Vediamo brevemente di seguito quelli maggiormente efficaci e diffusi.

  • Antidepressivi: la terapia farmacologica è efficace ma spesso la scelta di tale opzione viene messa in discussione in quanto porta con sé notevoli preoccupazioni relative agli effetti collaterali, all’esposizione del bambino ai farmaci presenti nel latte materno o allo stigma percepito di essere una “madre inadeguata” che ha bisogno dei farmaci per essere una “buona madre” (Fitelson et al., 2011).
  • Trattamenti psicologici: quali la terapia cognitivo-comportamentale (CBT) che considera i comportamenti e le percezioni legati all’umore e punta alla modifica dei pattern di pensiero negativi e dei comportamenti disfunzionali in modo da ridurre il disagio e migliorare le strategie per farvi fronte; la terapia interpersonale (IPT) che considera la depressione una malattia che si verifica all’interno di un contesto sociale e considera i problemi interpersonali connessi all’umore.
  • Trattamenti psicosociali: incrementare il supporto sociale risulta essere un opzione di trattamento assai efficace per la depressione perinatale (Fitelson et al., 2011), così come la presenza di supporto da parte del partner (Misri et al., 2000) e di peer support, sostegno faccia a faccia, telefonico o via internet.
  • Trattamenti non farmacologici: agopuntura e massaggio, Light therapy, acidi grassi Omega-3, esercizio fisico.

I più scelti risultano essere quelli psicologici, in quanto non comportano complicazioni mediche e sono assai efficaci per la depressione, ma anche quelli psicosociali di supporto e sostegno. L’efficacia dei trattamenti non farmacologici non è ancora stata studiata approfonditamente ma avendo rischi minimi e apportando benefici alla madre e al bambino risultano ugualmente consigliati.

Come abbiamo visto, la depressione post partum comporta una notevole sofferenza per la madre, ma conoscendola e riconoscendola è possibile intervenire e tornare ad una condizione di benessere psicologico.

 

depressione parto

 

Veronica Vannini

 

Bibliografia

Brummelte, S., Galea, L.A. (2016). Postpartum depression: etiology, treatment and consequences for maternal care. Horm Behav; 77:1533–166.

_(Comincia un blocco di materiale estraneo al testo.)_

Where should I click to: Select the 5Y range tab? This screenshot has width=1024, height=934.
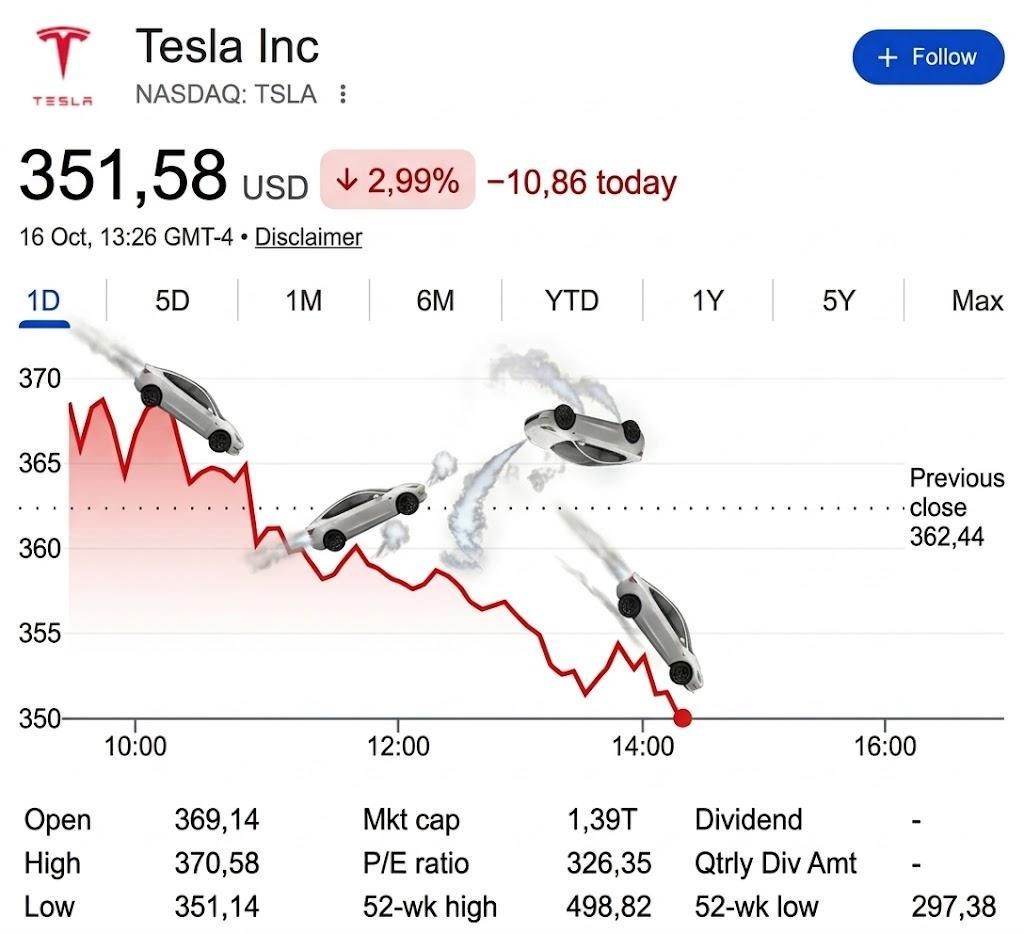[x=839, y=301]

Fitelson, E., Kim, S., Baker, A.S., Leight, K (2010). Treatment of postpartum depression: clinical, psychological and pharmacological options. Int J Womens Health. 3:1–14.

Ghaedrahmati, M., Kazemi, A., Kheirabadi, G., Ebrahimi, A., Bahrami, M. (2017). Postpartum depression risk factors: A narrative review. J Educ Health Promot; 6:60.

Manuale diagnostico e statistico dei disturbi mentali, Quinta edizione, DSM-5, 2014. Milano, Raffaello Cortina.

Misri, S., Kostaras, X., Fox, D., Kostaras, D. (2000). The impact of partner support in the treatment of postpartum depression. Can J Psychiatry. 45(6):554-8.

O’Hara, M.W. (2009). Postpartum depression: what we know. Journal of Clinical Psychology. 65, 12, 1258-1269.

O’Hara, M.W., McCabe, J.E. (2013). Postpartum depression: current status and future directions. Annual Review of Clinical Psychology 9, 379-407.

Pearlstein, T., Howard, M., Salisbury, A., Zlotnick, C. (2009). Postpartum depression. Am. J. Obstet. Gynecol., 200 (4), pp. 357-364.